Alejandro Jodorowsky & Jérémy, Les Chevaliers d’Héliopolis — t.1 : “Nigredo, l’œuvre au noir”

Il est l’héritier d’un pouvoir

Dans le nord de l’Espagne, au cœur du temple secret des Che­va­liers d’Héliopolis, se déroule une ini­tia­tion. Dix-sept doit vaincre en com­bat un énorme colosse. Il triomphe par son agi­lité et par la ruse. Ful­ca­nelli révèle alors les ori­gines de son pro­tégé. Il n’est autre que le fils de Louis XVI et de Marie-Antoinette. Un fils conçu dans des condi­tions par­ti­cu­lières pour vaincre l’impuissance des parents à s’unir. Louis XVI, libéré, après son épouse, s’en prend à Char­lotte la bou­lan­gère dont il trouve le pain excellent.
Neuf mois plus tard, le prince arrive entouré de soins alors que Char­lotte accouche seule dans la cui­sine. Sur­prise, l’enfant royal est le mythique her­ma­phro­dite que les alchi­mistes attendent depuis des siècles. La reine ne pou­vant allai­ter, c’est Char­lotte, que le roi conti­nue de fré­quen­ter sexuel­le­ment, qui devient la nour­rice offi­cielle. Son gar­çon, aban­donné, nourri par une chienne, devient débile.
La Révo­lu­tion sur­vient, le roi et la reine sont déca­pi­tés et Louis XVII est au Temple.
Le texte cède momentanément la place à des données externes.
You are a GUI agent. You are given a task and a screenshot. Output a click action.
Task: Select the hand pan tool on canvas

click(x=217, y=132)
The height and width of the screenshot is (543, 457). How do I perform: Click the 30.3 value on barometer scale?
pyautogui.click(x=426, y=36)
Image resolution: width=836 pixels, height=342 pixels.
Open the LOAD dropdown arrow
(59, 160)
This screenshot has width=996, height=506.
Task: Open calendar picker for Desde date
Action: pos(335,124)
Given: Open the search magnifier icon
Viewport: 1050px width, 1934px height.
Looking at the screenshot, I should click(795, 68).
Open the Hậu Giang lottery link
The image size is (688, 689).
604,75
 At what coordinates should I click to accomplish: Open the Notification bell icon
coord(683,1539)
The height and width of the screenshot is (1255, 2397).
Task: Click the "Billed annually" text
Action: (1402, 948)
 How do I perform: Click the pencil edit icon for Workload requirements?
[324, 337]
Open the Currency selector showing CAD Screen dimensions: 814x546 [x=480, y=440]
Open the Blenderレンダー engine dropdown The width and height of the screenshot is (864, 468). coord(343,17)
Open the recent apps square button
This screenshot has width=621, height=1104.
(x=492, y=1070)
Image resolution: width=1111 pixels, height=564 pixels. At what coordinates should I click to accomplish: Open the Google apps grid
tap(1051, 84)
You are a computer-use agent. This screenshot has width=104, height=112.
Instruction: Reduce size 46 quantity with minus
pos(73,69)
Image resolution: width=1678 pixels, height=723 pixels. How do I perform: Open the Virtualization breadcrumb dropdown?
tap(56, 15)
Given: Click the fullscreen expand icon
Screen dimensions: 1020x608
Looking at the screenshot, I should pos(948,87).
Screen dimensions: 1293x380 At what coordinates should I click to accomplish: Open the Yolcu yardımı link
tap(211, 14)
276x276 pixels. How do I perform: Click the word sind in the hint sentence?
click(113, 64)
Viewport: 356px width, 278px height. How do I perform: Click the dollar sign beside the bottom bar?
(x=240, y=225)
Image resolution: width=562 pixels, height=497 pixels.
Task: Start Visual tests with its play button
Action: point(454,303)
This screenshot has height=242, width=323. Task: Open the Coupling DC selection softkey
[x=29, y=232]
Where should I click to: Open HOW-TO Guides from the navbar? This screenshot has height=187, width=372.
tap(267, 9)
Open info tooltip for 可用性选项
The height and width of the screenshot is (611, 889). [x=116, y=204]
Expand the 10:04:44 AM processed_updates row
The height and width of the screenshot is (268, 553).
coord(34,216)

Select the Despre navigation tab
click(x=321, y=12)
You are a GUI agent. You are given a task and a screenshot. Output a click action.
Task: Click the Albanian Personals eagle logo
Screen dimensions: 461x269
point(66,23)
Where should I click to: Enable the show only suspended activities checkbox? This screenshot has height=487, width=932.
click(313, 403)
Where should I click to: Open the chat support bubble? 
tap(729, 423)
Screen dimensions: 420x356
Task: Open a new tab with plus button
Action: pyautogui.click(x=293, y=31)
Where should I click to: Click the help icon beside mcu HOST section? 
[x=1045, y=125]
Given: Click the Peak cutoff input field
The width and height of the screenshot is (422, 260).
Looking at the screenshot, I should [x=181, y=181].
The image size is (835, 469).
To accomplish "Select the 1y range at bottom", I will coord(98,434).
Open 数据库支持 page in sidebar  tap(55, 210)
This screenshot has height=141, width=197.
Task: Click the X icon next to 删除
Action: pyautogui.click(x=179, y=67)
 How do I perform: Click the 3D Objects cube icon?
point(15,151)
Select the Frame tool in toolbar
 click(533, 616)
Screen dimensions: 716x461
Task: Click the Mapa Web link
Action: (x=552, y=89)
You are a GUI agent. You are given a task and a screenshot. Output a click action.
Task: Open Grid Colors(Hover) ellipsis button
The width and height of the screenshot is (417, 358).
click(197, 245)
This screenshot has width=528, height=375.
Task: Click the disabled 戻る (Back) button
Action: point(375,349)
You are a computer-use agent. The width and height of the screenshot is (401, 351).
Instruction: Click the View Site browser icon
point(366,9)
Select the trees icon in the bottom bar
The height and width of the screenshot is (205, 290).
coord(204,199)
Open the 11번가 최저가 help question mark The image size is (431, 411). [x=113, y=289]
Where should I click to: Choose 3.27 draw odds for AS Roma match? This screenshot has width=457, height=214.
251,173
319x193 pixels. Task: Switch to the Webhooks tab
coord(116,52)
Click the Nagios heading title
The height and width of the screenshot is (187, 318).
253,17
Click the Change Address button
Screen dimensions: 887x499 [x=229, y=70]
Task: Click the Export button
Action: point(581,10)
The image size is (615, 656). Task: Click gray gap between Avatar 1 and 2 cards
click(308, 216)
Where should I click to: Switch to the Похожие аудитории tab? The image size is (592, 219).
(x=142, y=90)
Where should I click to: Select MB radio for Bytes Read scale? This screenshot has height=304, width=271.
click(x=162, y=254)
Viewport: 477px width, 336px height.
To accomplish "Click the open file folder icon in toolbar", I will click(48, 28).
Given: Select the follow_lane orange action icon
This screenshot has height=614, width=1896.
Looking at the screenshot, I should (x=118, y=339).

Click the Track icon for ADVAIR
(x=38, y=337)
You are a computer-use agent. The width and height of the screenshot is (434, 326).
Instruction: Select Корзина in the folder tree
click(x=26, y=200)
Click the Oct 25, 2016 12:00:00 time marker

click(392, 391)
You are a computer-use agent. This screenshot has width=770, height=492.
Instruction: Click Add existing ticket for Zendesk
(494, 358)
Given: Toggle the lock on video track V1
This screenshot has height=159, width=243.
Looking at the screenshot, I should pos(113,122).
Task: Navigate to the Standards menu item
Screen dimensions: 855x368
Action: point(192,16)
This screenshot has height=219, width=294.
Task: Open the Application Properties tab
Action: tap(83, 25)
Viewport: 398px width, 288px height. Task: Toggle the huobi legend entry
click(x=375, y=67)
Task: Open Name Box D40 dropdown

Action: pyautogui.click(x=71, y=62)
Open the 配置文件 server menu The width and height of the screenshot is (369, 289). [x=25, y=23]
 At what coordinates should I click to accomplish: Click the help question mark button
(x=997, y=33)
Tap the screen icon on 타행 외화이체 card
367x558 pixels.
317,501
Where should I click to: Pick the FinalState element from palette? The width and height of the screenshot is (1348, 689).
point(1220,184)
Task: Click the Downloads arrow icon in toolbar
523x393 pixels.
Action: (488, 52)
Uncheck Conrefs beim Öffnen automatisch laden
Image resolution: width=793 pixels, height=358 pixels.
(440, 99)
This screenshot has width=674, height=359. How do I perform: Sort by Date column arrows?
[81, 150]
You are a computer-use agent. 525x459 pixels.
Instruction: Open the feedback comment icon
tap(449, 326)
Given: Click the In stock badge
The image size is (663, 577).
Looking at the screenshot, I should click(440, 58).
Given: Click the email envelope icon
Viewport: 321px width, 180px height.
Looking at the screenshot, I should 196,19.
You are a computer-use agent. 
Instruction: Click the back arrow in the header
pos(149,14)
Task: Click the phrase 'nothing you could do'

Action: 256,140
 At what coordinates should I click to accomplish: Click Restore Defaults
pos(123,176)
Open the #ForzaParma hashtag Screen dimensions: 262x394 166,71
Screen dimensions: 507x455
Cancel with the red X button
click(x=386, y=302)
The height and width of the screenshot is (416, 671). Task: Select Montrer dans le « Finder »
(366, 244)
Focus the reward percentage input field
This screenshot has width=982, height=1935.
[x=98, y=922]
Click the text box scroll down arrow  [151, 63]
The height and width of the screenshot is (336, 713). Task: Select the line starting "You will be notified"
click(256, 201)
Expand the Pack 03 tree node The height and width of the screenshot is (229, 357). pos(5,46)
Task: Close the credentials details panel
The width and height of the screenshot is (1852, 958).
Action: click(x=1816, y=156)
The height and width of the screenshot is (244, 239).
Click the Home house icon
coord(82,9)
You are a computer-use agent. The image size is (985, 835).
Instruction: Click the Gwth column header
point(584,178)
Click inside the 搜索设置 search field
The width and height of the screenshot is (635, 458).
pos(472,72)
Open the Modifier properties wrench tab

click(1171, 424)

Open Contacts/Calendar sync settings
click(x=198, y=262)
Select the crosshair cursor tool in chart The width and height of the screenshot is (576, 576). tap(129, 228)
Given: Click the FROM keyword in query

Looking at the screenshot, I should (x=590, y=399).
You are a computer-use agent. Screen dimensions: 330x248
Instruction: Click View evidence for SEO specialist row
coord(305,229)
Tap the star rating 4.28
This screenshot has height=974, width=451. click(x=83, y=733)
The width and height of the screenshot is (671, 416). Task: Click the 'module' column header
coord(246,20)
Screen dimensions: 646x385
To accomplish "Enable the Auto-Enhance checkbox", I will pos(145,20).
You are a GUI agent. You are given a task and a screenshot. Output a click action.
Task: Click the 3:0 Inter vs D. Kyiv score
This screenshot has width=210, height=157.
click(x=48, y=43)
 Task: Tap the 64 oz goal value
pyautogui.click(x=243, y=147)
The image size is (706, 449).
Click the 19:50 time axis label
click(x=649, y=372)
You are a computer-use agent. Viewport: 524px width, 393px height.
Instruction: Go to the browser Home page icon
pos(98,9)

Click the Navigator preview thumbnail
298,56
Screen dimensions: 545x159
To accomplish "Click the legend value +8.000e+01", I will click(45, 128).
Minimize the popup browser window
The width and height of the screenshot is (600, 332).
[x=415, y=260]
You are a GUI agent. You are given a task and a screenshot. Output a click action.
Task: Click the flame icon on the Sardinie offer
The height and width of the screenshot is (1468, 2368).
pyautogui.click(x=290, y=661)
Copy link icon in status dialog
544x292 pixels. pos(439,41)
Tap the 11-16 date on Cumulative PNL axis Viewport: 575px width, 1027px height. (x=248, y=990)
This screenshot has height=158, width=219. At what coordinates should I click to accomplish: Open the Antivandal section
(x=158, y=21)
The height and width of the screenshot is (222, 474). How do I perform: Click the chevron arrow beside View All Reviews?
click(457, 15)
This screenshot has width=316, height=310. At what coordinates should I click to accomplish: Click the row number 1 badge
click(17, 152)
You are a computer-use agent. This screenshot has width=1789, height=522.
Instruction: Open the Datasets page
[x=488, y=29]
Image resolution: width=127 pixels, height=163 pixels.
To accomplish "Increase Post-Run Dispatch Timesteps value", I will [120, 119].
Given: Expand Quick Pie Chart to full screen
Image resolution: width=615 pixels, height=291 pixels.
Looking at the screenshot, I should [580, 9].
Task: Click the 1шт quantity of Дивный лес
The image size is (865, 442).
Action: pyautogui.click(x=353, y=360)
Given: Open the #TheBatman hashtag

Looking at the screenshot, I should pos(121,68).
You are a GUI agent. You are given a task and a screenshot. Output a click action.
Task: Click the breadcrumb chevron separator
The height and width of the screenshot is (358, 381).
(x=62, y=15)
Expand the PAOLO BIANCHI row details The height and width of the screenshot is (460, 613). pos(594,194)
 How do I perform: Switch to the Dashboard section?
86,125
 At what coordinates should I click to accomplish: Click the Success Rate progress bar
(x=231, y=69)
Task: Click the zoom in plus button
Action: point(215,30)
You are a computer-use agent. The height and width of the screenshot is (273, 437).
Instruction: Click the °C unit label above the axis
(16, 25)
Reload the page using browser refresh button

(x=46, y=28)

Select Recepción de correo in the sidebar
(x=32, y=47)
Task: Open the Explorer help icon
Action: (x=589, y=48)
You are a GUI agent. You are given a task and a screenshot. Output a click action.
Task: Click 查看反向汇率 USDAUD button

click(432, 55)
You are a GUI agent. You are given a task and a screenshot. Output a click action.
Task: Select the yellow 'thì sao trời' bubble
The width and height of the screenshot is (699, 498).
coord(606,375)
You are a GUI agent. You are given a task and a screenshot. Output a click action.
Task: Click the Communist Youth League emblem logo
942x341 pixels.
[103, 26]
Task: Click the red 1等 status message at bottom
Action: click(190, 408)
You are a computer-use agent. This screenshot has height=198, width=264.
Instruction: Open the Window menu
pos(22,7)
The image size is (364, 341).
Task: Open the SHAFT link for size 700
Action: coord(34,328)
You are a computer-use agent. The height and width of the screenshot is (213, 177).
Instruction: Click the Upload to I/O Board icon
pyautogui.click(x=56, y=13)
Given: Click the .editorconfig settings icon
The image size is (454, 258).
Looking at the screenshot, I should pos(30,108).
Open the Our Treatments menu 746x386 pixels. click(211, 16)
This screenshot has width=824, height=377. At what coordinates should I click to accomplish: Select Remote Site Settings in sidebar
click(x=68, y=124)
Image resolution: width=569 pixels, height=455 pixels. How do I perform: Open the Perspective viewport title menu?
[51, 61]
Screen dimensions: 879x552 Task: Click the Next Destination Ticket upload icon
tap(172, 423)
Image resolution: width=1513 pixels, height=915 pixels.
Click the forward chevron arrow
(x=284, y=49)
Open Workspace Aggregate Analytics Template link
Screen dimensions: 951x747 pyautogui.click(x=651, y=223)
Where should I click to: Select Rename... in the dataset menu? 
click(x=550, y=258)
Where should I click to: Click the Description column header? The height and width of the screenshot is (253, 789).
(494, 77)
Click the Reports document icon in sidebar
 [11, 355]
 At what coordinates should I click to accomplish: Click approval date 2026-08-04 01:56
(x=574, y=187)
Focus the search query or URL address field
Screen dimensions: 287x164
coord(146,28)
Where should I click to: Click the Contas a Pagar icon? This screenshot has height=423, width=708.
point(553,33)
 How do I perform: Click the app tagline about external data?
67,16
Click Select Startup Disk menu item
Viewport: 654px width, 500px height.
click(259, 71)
Ful­ca­nelli le délivre avec l’aide de Char­lotte qui le rem­place par son fils. Après son ini­tia­tion, sa renais­sance, il devient le comte Asta­mar. Les Che­va­liers le chargent alors d’une mis­sion périlleuse auprès de la nou­velle royauté…

Le scé­na­riste imbrique faits his­to­riques et actions de fic­tion, fai­sant tenir leur rôle à des per­son­nages authen­tiques tout en modi­fiant cer­tains de leurs actes avé­rés. Il appuie son récit sur l’un des grands mythes de l’Histoire de France, à savoir le sort réel du Dau­phin mort à l’âge de dix ans dans la pri­son du Temple. Jodo­rowsky en livre, ici, une ver­sion per­son­nelle qui a le mérite d’être cohé­rente si l’on adhère à l’environnement éso­té­rique dont il fait grand usage. Il met en scène Ful­ca­nelli et pro­pose, là-aussi, une autre ver­sion tout aussi mys­té­rieuse que celle qui pré­vaut autour du signa­taire de deux livres remar­qués parus en 1926 et 1930. Ce nom serait un pseu­do­nyme cachant nombre de per­sonnes poten­tielles. Le scé­na­riste pré­fère l’assimiler au fameux et obs­cur comte de Saint-Germain.
En rete­nant Hélio­po­lis, Jodo­rowsky fait réfé­rence à Onou, cette ville égyp­tienne qui dès le XXVIIe siècle avant J.-C., fut la métro­pole reli­gieuse de l’Ancien Empire.

On retrouve dans ce pre­mier tome nombre des sujets chers à Jodo­rowsky tels que l’androgynie, le pou­voir, le sexe, le pou­voir du sexe, le corps et ses muti­la­tions, la guerre, la cor­rup­tion et les sym­boles éso­té­riques de toutes ori­gines. Il fait croi­ser au lec­teur, outre Louis XVI et son épouse, leur fils, un Louis XVIII souf­frant de la goutte, Marat et sa meur­trière dont il ima­gine un par­cours peu com­mun…
Mais tout le talent nar­ra­tif de Jodo­rowsky res­te­rait sans saveurs sans la mise en page et en images de Jérémy. On doit à ce der­nier Bar­ra­cuda, une série en six albums (Dar­gaud). Son coup de crayon dyna­mique, pré­cis, le soin apporté aux détails trans­cendent cet opus. Avec Jérémy, les ama­teurs de bonnes bandes des­si­nées tiennent un illus­tra­teur dont le talent va croître encore. Attendons-nous à de futurs albums magnifiques.

Ce pre­mier tome ouvre brillam­ment une série par une intrigue enle­vée et mou­ve­men­tée sur fond d’alchimie et de faits his­to­riques. Une belle uchro­nie ésotérique !

serge per­raud

Ale­jan­dro Jodo­rowsky (scé­na­rio), Jérémy (des­sin) & Feli­deus (cou­leurs), Les Che­va­liers d’Héliopolis - t.1 : “Nigredo, l’œuvre au noir”, Glé­nat, coll. “Gra­fica”, mai 2017, 56 p. – 14,50 €.